He says the campaign has helped him understand the issues that are affecting people.
Indian American Deep Sran, who announced his candidature for the Virginia 10th Congressional District last summer, has announced that he is ending the campaign for the Democratic party nomination.
In a press release posted on his official website, Sran thanked his supporters and family for helping him run the campaign.
“I want to thank my wife, daughters, friends, staff, and community for all of their sacrifice and work. Together, we ran a campaign that was about listening to the people of the 10th District,” he said. “I was able to talk about vision and long-term solutions in a time of anxiety and division. And I had a chance to share how important a positive, shared vision is to the future of this country.”
Sran, a teacher, technology entrepreneur and a lawyer, said the decision to run was made with a strong will and with a vision for the future and it is with the same optimism that he has decided to end the campaign.
He said the campaign has helped him understand the issues that are affecting the people of the 10th Congressional District and also set off creative discussions about vision and long-term solutions.
“I was able to talk about vision and long-term solutions in a time of anxiety and division. And I had a chance to share how important a positive, shared vision is to the future of this country,” he said.

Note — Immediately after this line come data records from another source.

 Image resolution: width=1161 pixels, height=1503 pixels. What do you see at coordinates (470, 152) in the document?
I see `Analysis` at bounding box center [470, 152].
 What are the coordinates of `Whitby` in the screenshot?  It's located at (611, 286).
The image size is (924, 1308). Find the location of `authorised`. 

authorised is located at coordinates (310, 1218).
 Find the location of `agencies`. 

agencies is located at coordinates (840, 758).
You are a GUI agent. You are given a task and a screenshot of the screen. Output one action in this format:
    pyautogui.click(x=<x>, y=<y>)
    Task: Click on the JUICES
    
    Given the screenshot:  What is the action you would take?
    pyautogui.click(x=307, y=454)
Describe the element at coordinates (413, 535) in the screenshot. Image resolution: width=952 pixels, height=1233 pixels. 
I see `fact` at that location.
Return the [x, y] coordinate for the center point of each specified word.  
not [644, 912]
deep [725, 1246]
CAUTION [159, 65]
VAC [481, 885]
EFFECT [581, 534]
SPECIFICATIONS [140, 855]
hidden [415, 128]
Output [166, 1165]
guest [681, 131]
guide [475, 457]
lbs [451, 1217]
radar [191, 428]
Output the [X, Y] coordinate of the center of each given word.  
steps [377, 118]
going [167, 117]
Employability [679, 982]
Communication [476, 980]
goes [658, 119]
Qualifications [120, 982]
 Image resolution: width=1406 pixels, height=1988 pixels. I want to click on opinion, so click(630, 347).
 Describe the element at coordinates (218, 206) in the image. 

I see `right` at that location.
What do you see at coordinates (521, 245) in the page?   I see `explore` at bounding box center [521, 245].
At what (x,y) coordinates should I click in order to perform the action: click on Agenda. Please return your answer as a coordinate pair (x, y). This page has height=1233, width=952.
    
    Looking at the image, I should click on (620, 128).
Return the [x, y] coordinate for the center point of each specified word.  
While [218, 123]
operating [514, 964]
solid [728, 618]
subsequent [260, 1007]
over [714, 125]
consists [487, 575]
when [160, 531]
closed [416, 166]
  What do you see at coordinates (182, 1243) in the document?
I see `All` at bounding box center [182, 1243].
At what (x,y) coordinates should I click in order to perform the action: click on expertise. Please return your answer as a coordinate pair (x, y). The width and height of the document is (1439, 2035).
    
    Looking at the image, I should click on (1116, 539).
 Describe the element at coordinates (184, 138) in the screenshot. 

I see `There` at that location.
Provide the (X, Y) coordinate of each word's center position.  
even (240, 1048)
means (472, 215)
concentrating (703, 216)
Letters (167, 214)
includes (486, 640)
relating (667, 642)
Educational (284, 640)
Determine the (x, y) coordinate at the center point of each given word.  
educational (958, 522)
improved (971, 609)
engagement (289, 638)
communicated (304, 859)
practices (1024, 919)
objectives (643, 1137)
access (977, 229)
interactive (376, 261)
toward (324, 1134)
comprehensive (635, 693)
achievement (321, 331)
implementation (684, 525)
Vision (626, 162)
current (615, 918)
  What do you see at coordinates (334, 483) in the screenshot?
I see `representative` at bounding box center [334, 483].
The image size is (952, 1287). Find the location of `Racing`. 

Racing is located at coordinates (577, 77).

“I will continue to work for true education reform through innovation and greater equity, to prepare the next generation of leaders and to build a better world,” Sran said. “I will also continue to work for more representative government, so minority and marginalized communities are engaged and heard. I will build on the work we’ve done to show that politics must be about finding common ground to implement policies that leave our children and grandchildren a better world.”
Sran was born and raised in Montgomery County, Maryland.
He holds a degree in political science from University of Maryland and attended law school at Georgetown University. He was previously a corporate attorney for large firms in Baltimore and Chicago. He left private legal practice to study how children learn and to work on a Ph.D. in Human Development at University of Maryland.